The quadratic equation is given as $a{x^2} + bx + c = 0$this is the basic equation which contains a squared variable $x$and three constants a, b and c. The value of the $x$ in the equation which makes the equation true is known as the roots of the equation. The numbers of roots in the quadratic equations are two as the highest power on the variable of the equation is x. The roots of the equation are given by the formula$x = \dfrac{{ - b \pm \sqrt {{b^2} - 4ac} }}{{2a}}$, where ${b^2} - 4ac$tells the nature of the solution.
In the quadratic equation, $a{x^2} + bx + c = 0$the sum of the roots is given by $- \dfrac{b}{a}$whereas their product is given $\dfrac{c}{a}$.

In the given quadratic equation $7{x^2} + 5x - 2 = 0$--- (i)
Let us assume that the zeros or the roots of the equation to be $\alpha$ and$\beta$.

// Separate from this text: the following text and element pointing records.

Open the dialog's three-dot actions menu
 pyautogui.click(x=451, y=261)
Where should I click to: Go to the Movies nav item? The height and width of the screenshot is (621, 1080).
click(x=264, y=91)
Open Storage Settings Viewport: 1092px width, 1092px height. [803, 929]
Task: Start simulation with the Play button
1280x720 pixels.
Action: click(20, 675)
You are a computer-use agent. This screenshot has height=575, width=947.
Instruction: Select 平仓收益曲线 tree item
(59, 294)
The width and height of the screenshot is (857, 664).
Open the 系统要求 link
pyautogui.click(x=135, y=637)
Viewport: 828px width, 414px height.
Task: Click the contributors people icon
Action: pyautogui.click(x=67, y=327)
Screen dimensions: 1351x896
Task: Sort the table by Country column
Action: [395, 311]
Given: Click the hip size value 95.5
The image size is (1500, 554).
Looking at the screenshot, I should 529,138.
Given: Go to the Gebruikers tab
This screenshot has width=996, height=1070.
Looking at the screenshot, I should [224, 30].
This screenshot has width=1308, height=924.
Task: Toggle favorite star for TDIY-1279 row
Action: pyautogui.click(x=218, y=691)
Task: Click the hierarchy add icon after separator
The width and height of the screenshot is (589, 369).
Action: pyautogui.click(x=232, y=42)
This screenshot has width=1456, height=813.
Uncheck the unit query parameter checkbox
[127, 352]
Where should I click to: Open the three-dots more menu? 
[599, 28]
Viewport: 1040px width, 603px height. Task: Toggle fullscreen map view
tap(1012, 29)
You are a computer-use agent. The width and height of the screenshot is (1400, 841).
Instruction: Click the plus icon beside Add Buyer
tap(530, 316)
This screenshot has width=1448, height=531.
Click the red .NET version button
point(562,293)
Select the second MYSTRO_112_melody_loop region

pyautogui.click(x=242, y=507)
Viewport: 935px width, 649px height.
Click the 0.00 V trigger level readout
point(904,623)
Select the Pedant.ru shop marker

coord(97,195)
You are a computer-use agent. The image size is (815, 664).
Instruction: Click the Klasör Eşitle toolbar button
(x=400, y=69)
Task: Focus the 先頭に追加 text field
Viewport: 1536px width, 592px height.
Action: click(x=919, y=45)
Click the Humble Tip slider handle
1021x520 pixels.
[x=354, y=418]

As we know, the sum of the roots of the equation is given as$\alpha + \beta = - \dfrac{b}{a}$
So by comparing equation - (i) with the general quadratic equation, $a{x^2} + bx + c = 0$ we can write
$\alpha + \beta = - \dfrac{b}{a} = - \dfrac{5}{7}$
And the product of the roots of a quadratic equation is given as $\alpha \beta = \dfrac{c}{a}$
So compare equation (i) with the general quadratic equation $a{x^2} + bx + c = 0$we get
$\alpha \beta = \dfrac{c}{a} = \dfrac{{ - 2}}{7} = - \dfrac{2}{7}$
Hence the sum and the product of a quadratic equation are $\alpha + \beta = - \dfrac{5}{7}$and $\alpha \beta = - \dfrac{2}{7}$ respectively.
Note: In the quadratic equation if ${b^2} - 4ac > 0$the equation will have two real roots. If it is equal, ${b^2} - 4ac = 0$then the equation will have only one real root and when ${b^2} - 4ac < 0$then the root is in complex form.